Just about 2 years since my "wife" decided she wanted a new start in life with an "old" friend....

Yesterday the oddest thing happened....I took my car to the local Sears for it's inspection. While I was waiting, I walked the mall, which I haven't been to since, well since before she left. 

I passed the little kiddie rides, where the boys would HAVE to go every trip, and I had this wave of sadness that has stuck for the last day and a half. I haven't thought in a while about how it was so easy for her to just replace me, replace all the memories, never look back.....I guess I haven't really felt like this in a while...it sucks.

Just journaling my thoughts I guess.....

Wish I would just stop having these thoughts....she certainly is happy....


----------



## lamaga (May 8, 2012)

Awwwww....

Well, you would have that same nostalgia even if you were still married, since your kids are past that age now.

It's hard. We've all been through it. But it's also part of being alive. Keep journaling those thoughts!

And you don't know if she is happy or not. And it's moot now, anyway. Good luck amigo.


----------



## Shoeguy (Jun 23, 2011)

when you get those memories try and think of the great time you had. No one can take away good memories.

PS I suck at doing that but trying to change my thinking as well.


----------



## notreadytoquit (Jan 11, 2010)

Still 2 years after my divorce i still cannot bring myself to even watch TV shows we both liked let alone go places where we have gone together.

I remember last summer i was in the grocery store on a Friday evening before a long weekend. All i could hear were families making plans for bbqs, visits to friends and family. I just could not stand that scene. I left the store with my son without buying what i came for.


----------



## keko (Mar 21, 2012)

Intruder said:


> she certainly is happy....


Going by the proven affair statistic, on the 3rd year their relationship has a chance of 3% to succeed. Not something a person with common sense would risk taking.


----------



## southbound (Oct 31, 2010)

Intruder said:


> Just about 2 years since my "wife" decided she wanted a new start in life with an "old" friend....
> 
> Yesterday the oddest thing happened....I took my car to the local Sears for it's inspection. While I was waiting, I walked the mall, which I haven't been to since, well since before she left.
> 
> ...


I still feel puzzled about that. For me, it was 18 years. I don't see how someone just flushes that down the toilet so easily.


----------



## Intruder (Sep 23, 2010)

Thanks all.....was feeling down, and also felt like these things shouldn't be bothering me anymore......kind of reassuring to know others think the same from time to time.

Got me thinking about the family vacations in the summer etc....


----------



## notreadytoquit (Jan 11, 2010)

Intruder said:


> Thanks all.....was feeling down, and also felt like these things shouldn't be bothering me anymore......kind of reassuring to know others think the same from time to time.
> 
> Got me thinking about the family vacations in the summer etc....
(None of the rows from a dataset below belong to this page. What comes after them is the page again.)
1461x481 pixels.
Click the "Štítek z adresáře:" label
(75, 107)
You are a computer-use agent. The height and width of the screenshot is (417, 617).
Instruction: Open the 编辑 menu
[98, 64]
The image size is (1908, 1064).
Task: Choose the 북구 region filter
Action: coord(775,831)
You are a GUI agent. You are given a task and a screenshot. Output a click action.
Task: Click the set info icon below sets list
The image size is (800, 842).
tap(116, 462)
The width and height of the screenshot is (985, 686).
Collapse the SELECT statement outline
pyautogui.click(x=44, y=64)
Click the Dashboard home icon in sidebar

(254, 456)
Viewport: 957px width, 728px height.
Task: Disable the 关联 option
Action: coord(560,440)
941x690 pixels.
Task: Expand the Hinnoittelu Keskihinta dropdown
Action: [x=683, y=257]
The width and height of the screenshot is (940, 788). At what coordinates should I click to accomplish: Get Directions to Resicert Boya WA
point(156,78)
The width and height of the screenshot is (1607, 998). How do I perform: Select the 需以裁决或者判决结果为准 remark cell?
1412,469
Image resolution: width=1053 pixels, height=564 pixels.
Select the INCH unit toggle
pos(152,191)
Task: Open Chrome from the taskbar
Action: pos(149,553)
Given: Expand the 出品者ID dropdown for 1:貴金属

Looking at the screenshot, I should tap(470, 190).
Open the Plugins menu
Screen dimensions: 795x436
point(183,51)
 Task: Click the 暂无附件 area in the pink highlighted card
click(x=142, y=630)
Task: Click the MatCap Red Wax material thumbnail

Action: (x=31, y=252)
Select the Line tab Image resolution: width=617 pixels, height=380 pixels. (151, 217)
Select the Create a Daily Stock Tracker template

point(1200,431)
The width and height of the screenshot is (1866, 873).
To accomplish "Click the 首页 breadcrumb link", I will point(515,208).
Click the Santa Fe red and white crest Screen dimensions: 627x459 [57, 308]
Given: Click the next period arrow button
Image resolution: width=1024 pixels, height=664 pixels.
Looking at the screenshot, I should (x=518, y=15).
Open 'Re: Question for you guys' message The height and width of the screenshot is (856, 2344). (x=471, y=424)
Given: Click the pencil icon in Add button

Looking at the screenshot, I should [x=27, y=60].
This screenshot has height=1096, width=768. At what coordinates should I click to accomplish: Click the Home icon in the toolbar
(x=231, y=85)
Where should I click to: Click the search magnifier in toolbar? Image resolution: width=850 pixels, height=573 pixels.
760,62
I know exactly how you feel. At least you have some memories to hold on to. Our son was not even 18 months when the divorce was finalized.

We also travelled a lot prior to the kid. You cannot pay me to go back to a destination where we have been together before.


----------



## ABeautifulDisaster (May 24, 2012)

Maybe I am wrong to think like this but sometimes I just do.....Sometimes it flat out irks me to think my XH is out there....happy as a frigging pig in sh!t and I am sitting here wondering how to just DATE? When I am rational I know he may or may not be any happier than me....but feelings aren't always rational.....and I totally DO NOT get how people can toss things out like yesterday's trash and be gone....I just don't get it...and I am not wired that way....and ONE day to some one else that will be a GOOD thing.....Um yeah...


----------